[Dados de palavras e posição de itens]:
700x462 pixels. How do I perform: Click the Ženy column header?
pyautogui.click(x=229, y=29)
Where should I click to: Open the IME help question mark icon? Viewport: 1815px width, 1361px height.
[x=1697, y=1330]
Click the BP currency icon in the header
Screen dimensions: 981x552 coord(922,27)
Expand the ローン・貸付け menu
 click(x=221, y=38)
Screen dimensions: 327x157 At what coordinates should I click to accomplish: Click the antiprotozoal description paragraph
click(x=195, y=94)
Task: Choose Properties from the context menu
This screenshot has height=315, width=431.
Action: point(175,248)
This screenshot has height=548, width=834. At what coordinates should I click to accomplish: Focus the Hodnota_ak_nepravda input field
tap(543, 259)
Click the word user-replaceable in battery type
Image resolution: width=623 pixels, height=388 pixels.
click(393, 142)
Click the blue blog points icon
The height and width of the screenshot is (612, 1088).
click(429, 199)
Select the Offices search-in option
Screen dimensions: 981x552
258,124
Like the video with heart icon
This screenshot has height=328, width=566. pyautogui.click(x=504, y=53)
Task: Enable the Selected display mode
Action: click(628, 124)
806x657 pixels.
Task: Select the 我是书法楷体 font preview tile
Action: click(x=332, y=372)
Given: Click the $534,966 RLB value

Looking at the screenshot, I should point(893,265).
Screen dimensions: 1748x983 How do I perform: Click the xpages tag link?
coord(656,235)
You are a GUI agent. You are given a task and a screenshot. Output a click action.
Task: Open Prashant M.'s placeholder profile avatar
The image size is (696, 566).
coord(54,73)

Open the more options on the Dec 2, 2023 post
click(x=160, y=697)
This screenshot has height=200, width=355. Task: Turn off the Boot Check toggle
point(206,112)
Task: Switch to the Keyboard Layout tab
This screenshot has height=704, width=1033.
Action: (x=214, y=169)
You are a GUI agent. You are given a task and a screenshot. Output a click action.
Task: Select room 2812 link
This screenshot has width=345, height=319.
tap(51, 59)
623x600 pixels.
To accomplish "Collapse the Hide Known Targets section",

[Trabalho pedido]: Reproduza todos os registros acima, linha por linha, sem mudar nada.

[Solução do exercício]:
700x462 pixels. How do I perform: Click the Ženy column header?
pyautogui.click(x=229, y=29)
Where should I click to: Open the IME help question mark icon? Viewport: 1815px width, 1361px height.
[x=1697, y=1330]
Click the BP currency icon in the header
Screen dimensions: 981x552 coord(922,27)
Expand the ローン・貸付け menu
 click(x=221, y=38)
Screen dimensions: 327x157 At what coordinates should I click to accomplish: Click the antiprotozoal description paragraph
click(x=195, y=94)
Task: Choose Properties from the context menu
This screenshot has height=315, width=431.
Action: point(175,248)
This screenshot has height=548, width=834. At what coordinates should I click to accomplish: Focus the Hodnota_ak_nepravda input field
tap(543, 259)
Click the word user-replaceable in battery type
Image resolution: width=623 pixels, height=388 pixels.
click(393, 142)
Click the blue blog points icon
The height and width of the screenshot is (612, 1088).
click(429, 199)
Select the Offices search-in option
Screen dimensions: 981x552
258,124
Like the video with heart icon
This screenshot has height=328, width=566. pyautogui.click(x=504, y=53)
Task: Enable the Selected display mode
Action: click(628, 124)
806x657 pixels.
Task: Select the 我是书法楷体 font preview tile
Action: click(x=332, y=372)
Given: Click the $534,966 RLB value

Looking at the screenshot, I should point(893,265).
Screen dimensions: 1748x983 How do I perform: Click the xpages tag link?
coord(656,235)
You are a GUI agent. You are given a task and a screenshot. Output a click action.
Task: Open Prashant M.'s placeholder profile avatar
The image size is (696, 566).
coord(54,73)

Open the more options on the Dec 2, 2023 post
click(x=160, y=697)
This screenshot has height=200, width=355. Task: Turn off the Boot Check toggle
point(206,112)
Task: Switch to the Keyboard Layout tab
This screenshot has height=704, width=1033.
Action: (x=214, y=169)
You are a GUI agent. You are given a task and a screenshot. Output a click action.
Task: Select room 2812 link
This screenshot has width=345, height=319.
tap(51, 59)
623x600 pixels.
To accomplish "Collapse the Hide Known Targets section",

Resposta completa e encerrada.